**Entries provided:**
________________________________________

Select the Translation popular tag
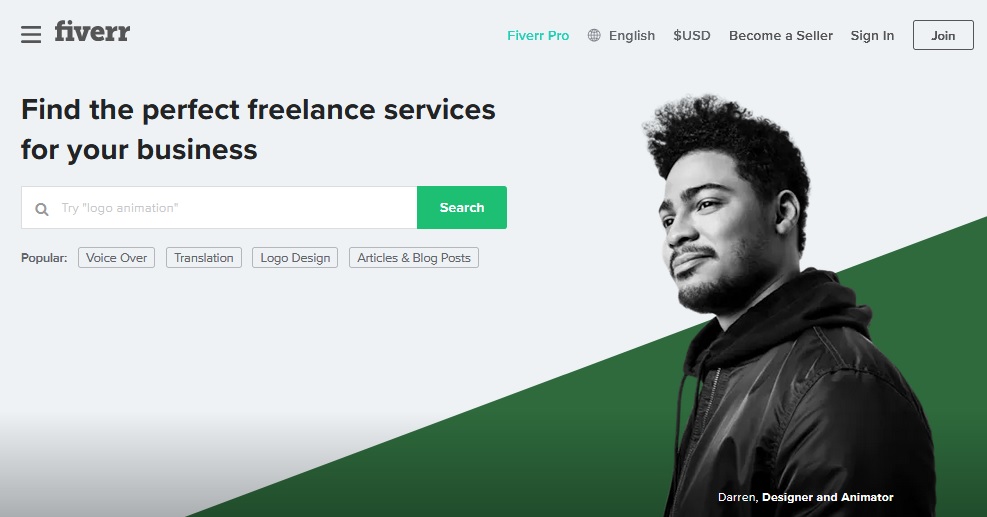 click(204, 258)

________________________________________

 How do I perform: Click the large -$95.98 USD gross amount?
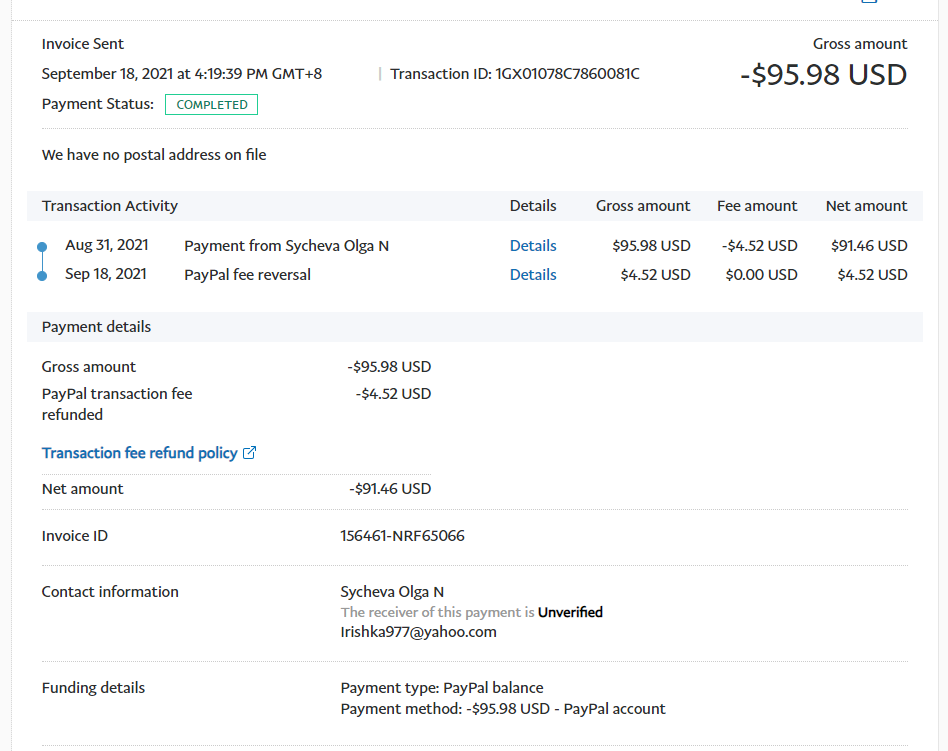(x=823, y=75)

________________________________________

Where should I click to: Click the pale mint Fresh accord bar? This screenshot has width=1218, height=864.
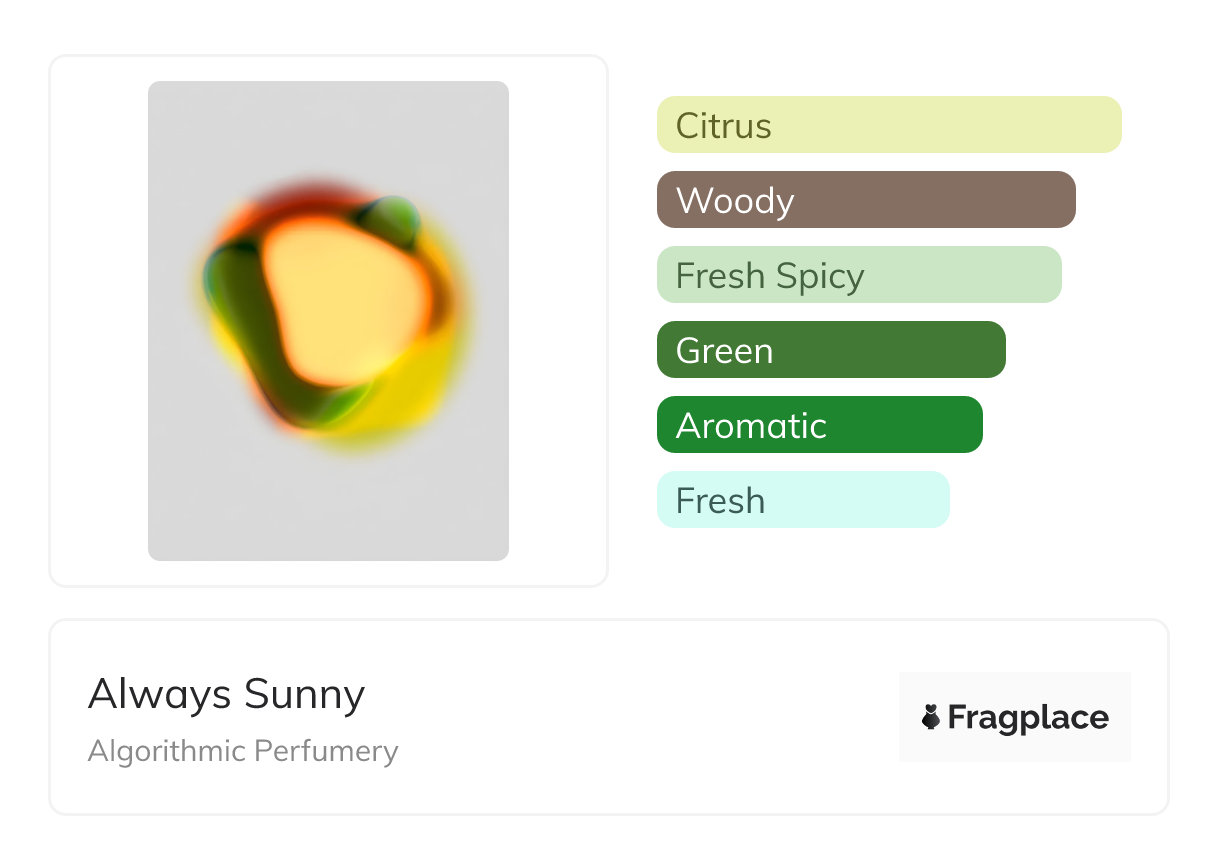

________________________________________

**Task prompt:** Rewrite the data between the line holding "How do I perform: Click" and the line holding "(x=823, y=75)", inclusive, changing "gross amount" to "net amount" and leaving everything else unchanged. Leave the pictures out.

**Finished task:**
 How do I perform: Click the large -$95.98 USD net amount?
(x=823, y=75)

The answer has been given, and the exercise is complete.